(Dataset items)

******************************

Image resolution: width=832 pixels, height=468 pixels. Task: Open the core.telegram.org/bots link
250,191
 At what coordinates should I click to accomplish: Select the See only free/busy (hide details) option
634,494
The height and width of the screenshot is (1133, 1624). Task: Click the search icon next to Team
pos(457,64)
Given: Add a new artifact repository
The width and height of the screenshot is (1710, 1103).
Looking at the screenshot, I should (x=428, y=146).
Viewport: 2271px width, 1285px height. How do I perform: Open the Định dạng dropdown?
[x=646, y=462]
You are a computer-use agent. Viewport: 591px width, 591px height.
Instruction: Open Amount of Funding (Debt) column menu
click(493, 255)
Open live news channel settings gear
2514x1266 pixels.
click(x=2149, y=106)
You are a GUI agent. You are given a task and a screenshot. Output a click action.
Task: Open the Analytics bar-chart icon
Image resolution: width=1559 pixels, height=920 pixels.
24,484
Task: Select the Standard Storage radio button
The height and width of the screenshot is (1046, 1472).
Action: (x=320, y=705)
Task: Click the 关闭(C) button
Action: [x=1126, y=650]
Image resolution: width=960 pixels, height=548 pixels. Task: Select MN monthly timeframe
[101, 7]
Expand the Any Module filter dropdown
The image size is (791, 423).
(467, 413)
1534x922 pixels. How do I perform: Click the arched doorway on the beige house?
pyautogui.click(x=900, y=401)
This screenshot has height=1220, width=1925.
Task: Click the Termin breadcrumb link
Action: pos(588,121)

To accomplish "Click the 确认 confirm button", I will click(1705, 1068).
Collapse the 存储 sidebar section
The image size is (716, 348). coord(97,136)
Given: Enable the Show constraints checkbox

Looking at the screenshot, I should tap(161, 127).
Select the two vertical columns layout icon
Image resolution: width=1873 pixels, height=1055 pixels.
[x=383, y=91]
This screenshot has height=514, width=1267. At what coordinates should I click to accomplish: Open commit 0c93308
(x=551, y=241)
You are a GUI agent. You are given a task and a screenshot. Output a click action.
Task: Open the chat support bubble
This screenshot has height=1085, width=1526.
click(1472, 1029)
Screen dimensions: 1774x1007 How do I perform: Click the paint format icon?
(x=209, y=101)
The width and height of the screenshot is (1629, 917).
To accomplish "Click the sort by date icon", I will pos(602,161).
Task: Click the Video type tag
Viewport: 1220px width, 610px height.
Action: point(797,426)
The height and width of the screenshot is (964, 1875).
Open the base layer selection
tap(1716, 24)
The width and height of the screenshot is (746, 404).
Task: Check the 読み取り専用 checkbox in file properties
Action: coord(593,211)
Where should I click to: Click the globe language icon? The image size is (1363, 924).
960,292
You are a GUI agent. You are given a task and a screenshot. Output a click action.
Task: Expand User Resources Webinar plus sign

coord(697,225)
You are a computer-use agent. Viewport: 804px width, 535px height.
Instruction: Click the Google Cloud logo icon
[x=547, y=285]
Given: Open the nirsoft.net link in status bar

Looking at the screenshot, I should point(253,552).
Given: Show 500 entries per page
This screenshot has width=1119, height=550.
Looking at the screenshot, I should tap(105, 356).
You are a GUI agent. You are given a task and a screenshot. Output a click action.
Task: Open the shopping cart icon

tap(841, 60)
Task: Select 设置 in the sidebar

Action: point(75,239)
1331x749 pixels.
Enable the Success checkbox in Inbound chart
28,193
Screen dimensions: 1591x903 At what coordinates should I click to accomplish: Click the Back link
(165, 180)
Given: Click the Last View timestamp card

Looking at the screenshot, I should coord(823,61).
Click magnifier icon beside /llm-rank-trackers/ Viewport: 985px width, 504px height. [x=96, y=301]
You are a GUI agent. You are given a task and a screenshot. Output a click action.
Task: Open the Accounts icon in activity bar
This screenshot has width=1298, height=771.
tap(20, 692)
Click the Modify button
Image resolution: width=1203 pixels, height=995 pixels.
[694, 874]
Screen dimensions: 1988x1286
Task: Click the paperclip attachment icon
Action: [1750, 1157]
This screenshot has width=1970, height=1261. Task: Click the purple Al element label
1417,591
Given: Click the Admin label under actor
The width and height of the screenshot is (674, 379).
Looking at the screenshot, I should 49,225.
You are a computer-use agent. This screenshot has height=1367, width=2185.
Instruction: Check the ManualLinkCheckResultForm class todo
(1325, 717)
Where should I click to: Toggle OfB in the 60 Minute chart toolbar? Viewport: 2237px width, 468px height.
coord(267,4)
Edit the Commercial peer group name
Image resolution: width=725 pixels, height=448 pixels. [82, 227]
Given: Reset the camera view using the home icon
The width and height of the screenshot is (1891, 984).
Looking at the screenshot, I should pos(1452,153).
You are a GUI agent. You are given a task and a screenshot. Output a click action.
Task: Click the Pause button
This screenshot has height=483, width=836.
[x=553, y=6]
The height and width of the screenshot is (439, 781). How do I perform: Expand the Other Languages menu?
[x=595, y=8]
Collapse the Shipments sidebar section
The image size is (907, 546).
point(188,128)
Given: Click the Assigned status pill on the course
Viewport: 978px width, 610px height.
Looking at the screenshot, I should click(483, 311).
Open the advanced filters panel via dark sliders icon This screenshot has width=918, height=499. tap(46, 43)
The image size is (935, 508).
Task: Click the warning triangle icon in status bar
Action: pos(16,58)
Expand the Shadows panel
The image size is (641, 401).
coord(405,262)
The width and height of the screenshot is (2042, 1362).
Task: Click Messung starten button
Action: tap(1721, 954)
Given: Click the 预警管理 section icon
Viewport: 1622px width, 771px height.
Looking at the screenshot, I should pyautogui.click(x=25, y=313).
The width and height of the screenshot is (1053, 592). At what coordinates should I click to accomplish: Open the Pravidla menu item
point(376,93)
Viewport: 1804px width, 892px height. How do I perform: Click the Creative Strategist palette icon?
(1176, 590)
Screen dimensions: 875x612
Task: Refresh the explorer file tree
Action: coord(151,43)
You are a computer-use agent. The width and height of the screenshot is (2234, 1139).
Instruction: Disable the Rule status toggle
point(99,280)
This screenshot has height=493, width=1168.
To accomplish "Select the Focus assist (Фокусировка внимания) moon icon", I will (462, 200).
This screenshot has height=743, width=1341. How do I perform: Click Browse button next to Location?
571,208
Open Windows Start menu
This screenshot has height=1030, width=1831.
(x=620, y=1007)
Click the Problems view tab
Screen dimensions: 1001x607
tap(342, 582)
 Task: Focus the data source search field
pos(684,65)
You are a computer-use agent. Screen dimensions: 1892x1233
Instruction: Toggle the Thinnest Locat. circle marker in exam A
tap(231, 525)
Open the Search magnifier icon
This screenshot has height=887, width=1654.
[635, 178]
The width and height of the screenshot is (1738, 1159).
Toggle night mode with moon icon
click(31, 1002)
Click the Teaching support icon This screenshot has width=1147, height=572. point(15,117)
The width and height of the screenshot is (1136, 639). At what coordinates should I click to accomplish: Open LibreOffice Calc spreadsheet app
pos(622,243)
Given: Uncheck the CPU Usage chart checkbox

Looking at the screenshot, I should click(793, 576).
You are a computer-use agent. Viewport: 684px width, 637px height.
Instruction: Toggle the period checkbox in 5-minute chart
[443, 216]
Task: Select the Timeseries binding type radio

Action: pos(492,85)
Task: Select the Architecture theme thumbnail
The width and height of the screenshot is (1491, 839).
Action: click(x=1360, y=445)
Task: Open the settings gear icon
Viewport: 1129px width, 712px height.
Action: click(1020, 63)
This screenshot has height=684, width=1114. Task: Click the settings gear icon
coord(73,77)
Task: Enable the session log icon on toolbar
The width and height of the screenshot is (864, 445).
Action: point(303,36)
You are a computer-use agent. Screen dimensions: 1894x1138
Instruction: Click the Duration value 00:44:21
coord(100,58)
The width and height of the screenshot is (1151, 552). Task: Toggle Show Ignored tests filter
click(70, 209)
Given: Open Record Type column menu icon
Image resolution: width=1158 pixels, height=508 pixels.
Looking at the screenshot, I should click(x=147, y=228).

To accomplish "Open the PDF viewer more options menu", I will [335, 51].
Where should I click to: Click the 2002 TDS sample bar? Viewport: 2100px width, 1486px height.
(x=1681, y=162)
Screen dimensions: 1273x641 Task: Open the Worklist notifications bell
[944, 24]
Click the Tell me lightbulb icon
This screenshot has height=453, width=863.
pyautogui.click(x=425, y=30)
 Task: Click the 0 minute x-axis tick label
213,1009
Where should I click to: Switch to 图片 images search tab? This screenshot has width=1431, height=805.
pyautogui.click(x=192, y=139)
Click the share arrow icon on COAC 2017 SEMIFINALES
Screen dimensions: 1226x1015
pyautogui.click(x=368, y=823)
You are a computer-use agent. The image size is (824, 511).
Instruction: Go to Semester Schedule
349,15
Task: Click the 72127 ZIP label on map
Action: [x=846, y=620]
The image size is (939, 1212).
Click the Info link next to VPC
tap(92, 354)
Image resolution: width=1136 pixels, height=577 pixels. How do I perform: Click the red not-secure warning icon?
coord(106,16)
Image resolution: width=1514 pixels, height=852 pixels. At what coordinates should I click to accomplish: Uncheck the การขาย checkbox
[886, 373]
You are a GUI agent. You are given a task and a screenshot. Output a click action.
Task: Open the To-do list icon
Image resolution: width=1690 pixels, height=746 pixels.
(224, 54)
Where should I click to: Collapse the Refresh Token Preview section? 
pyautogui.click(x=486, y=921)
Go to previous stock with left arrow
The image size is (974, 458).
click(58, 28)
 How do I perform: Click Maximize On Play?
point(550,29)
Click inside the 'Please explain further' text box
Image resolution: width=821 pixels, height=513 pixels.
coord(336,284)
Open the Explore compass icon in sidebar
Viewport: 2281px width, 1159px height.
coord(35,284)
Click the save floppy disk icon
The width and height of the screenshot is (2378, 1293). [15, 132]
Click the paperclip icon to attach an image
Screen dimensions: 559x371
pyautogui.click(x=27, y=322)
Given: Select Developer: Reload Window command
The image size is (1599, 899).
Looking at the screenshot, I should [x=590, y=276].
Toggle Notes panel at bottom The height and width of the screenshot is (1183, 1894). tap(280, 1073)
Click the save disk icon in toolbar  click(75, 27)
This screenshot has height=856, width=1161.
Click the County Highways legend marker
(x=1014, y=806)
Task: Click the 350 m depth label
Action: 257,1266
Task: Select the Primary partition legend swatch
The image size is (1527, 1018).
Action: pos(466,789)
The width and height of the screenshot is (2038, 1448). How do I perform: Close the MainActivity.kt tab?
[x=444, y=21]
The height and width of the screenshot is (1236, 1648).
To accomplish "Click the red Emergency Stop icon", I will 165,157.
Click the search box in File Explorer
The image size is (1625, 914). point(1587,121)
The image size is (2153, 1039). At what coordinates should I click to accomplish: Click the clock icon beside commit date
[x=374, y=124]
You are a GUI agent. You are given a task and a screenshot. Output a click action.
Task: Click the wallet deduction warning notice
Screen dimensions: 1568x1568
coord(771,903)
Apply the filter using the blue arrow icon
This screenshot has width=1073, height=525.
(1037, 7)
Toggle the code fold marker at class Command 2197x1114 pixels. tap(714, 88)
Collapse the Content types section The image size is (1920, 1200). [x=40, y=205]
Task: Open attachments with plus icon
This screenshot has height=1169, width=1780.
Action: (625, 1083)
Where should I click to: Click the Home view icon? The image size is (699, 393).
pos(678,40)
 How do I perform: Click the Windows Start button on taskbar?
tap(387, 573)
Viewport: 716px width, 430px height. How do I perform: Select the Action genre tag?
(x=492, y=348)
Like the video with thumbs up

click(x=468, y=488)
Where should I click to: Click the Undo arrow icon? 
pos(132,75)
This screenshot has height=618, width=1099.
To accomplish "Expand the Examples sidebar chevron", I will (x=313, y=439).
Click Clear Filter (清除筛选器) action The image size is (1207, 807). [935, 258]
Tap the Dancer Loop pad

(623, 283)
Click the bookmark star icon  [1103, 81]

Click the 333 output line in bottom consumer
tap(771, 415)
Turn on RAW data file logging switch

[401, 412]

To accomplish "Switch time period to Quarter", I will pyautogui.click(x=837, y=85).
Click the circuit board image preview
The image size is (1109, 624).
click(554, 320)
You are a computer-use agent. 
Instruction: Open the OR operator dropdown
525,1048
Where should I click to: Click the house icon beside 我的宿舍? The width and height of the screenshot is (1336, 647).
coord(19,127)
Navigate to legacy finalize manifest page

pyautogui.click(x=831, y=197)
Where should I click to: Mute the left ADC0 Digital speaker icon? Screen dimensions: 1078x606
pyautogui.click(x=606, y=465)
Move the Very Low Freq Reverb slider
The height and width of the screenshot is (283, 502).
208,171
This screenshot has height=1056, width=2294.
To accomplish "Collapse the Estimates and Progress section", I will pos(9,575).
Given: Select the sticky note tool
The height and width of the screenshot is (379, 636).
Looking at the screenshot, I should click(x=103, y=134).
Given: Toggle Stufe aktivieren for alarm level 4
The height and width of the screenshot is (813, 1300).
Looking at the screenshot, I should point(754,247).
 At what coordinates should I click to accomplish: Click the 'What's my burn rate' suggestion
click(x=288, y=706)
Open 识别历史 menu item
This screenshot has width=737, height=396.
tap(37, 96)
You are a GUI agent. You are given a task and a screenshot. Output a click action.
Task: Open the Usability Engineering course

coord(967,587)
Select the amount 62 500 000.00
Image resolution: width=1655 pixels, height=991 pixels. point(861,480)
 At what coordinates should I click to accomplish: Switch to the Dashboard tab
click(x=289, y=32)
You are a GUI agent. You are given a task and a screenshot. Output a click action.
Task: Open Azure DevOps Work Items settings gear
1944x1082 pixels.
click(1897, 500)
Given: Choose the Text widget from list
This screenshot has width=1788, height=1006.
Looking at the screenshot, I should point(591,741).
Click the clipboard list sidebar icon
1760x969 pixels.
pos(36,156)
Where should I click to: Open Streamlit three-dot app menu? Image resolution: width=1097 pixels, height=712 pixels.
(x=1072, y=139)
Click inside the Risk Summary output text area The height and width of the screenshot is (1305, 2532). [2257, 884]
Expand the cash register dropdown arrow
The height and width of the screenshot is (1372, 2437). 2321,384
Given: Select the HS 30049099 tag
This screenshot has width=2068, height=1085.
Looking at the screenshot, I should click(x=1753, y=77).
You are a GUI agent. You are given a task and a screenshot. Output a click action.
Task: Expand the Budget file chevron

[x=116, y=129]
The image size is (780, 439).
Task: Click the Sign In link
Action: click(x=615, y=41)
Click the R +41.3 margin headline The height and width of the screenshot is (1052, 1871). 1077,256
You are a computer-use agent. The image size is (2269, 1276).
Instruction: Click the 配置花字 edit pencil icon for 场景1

******************************

--- EXERCISE ---
Look above for the line with "Given: Uncheck the CPU Usage chart checkbox" and the line with "Task: Select the Architecture theme thumbnail", and reproduce exactly those two lines plus every line between, nothing more.

--- REPLY ---
Given: Uncheck the CPU Usage chart checkbox

Looking at the screenshot, I should click(793, 576).
You are a computer-use agent. Viewport: 684px width, 637px height.
Instruction: Toggle the period checkbox in 5-minute chart
[443, 216]
Task: Select the Timeseries binding type radio

Action: pos(492,85)
Task: Select the Architecture theme thumbnail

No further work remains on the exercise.